A Walk on the Wild Side of Health Care

Every Patient Counts. It’s the mantra of health care professionals throughout South Carolina, including at least one dedicated group of professionals whose patients are real animals. On March 15, 2011, health care professionals from across South Carolina toured the Columbia Riverbanks Zoo and Garden as one of the pre-conference workshops for the 4th Annual South Carolina Patient Safety Symposium. Attendees discovered that the procedures and tactics for dealing with illness, injuries and other emergencies among the zoo’s population are often surprisingly similar to those in the hospitals and clinics where they work. 

Just as doctors, nurses and other staff in a “human” hospital have individual specialties and responsibilities, so do team members at the zoo. Each of the 195 employees at Riverbanks Zoo and Garden must learn the zoo’s policies and know his or her duty in any situation.   

The first stop on the tour gave attendees a look at how zoo employees are trained to respond to a “Code E” – a Dangerous Animal Escape. Zoo policy requires all employees to know exactly what to do in the event of an escape. They drill at least once a year to ensure everyone is prepared, similar to our emergency preparedness drills, except with fangs and claws.

Next, the groups explored the veterinary hospital at the zoo where they learned that   detailed, accurate medical records are just as important in keeping animals healthy as they are to human patients.  One of the veterinarians leading the tour put it in familiar terms: every animal counts. Just as we make every effort to file and maintain accurate medical records for our human patients when they enter the hospital, the zoo’s veterinarian office gathers and updates medical data for each animal in their care.  
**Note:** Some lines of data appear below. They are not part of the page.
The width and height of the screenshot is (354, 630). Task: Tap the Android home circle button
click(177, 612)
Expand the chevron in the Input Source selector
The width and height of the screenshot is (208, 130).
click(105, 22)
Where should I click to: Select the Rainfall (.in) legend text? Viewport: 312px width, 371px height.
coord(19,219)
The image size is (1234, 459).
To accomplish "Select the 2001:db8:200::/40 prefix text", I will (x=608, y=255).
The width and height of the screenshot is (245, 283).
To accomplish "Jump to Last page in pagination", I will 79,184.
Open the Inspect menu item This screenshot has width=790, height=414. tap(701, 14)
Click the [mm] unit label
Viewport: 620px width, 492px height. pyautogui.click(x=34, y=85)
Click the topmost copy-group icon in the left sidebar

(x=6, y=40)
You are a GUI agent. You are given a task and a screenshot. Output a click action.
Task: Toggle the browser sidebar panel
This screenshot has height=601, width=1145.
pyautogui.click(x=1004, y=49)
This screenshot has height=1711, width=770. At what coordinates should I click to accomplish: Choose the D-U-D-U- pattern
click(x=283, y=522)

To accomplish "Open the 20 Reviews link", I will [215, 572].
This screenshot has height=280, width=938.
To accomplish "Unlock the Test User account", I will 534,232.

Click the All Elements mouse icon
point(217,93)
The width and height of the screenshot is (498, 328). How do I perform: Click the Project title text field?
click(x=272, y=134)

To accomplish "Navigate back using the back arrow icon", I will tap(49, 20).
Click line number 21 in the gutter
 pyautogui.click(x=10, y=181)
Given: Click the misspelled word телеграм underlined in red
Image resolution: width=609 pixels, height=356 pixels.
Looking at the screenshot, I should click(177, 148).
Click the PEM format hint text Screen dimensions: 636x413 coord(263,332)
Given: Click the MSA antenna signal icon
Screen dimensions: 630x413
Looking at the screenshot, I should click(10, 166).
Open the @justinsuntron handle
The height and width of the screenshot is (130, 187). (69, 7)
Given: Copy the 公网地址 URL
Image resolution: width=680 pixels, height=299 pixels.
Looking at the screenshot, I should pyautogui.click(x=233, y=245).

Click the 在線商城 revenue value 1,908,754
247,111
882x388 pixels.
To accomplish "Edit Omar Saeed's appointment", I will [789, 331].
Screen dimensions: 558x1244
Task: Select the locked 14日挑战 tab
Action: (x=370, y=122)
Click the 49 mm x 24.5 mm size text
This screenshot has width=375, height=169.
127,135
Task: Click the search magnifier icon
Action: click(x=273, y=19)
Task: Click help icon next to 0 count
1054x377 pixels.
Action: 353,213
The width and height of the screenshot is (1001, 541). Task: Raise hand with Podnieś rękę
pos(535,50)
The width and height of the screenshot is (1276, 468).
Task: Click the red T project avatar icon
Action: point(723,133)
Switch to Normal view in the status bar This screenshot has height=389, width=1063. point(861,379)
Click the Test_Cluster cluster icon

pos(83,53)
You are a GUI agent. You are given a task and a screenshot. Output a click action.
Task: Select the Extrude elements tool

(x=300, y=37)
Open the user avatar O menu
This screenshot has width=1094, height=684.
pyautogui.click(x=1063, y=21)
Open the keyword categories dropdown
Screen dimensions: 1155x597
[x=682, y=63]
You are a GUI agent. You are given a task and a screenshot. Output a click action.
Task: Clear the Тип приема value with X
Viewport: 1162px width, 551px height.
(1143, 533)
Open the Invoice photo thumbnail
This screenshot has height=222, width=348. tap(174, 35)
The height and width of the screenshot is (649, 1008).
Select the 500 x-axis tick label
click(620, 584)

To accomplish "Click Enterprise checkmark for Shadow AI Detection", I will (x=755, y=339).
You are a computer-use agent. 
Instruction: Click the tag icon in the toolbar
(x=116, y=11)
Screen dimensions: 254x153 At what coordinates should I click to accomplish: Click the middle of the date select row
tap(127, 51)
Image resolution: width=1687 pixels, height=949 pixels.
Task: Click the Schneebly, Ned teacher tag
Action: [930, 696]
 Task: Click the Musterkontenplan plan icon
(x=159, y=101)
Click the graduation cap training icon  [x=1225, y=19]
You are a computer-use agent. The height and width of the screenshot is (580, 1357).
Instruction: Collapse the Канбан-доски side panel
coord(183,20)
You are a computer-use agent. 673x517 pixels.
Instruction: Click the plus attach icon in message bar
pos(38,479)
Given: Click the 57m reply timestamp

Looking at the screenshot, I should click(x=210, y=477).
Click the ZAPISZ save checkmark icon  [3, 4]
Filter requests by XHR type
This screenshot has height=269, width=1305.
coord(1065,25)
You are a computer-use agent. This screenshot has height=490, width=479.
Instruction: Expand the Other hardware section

At the zoo, the records are stored on an electronic system and, because these “patients” can’t talk and don’t carry driver’s licenses or ID cards, each animal has an implanted microchip to eliminate the possibility of mistaken identity. All certified zoos must keep consistent electronic records so when animals are transferred from one zoo to another, there is nothing lost in translation with the records. What a good hand off! 

Participants found yet another parallel between their world and the zoo during a close-up demonstration of the interaction between elephants and their trainers. Just as nurses in a hospital are dedicated, day-to-day caregivers for their patients, never more than a few steps away, the trainers at Riverbanks Zoo care for their animals on an intimate, one-on-one basis. When medical needs arise, the veterinarian steps in, still relying on the trainers, “the nursing staff,” to prep the patient for surgery or other procedures, provide reassurance and comfort and lend skilled assistance in all situations.  

All in all, the Riverbanks Zoo and Garden tour was more than a unique opportunity to go behind the scenes of one of the South’s top zoos. It was an important reminder that we can re-focus our own professional performance by examining best practices at work in what, on the surface, seems like a whole different world. Attendees were able to witness how this unique industry continuously pursues quality improvement, and identifies processes outside of health care that can be applied to the health care setting.

After all, human or otherwise, every patient counts.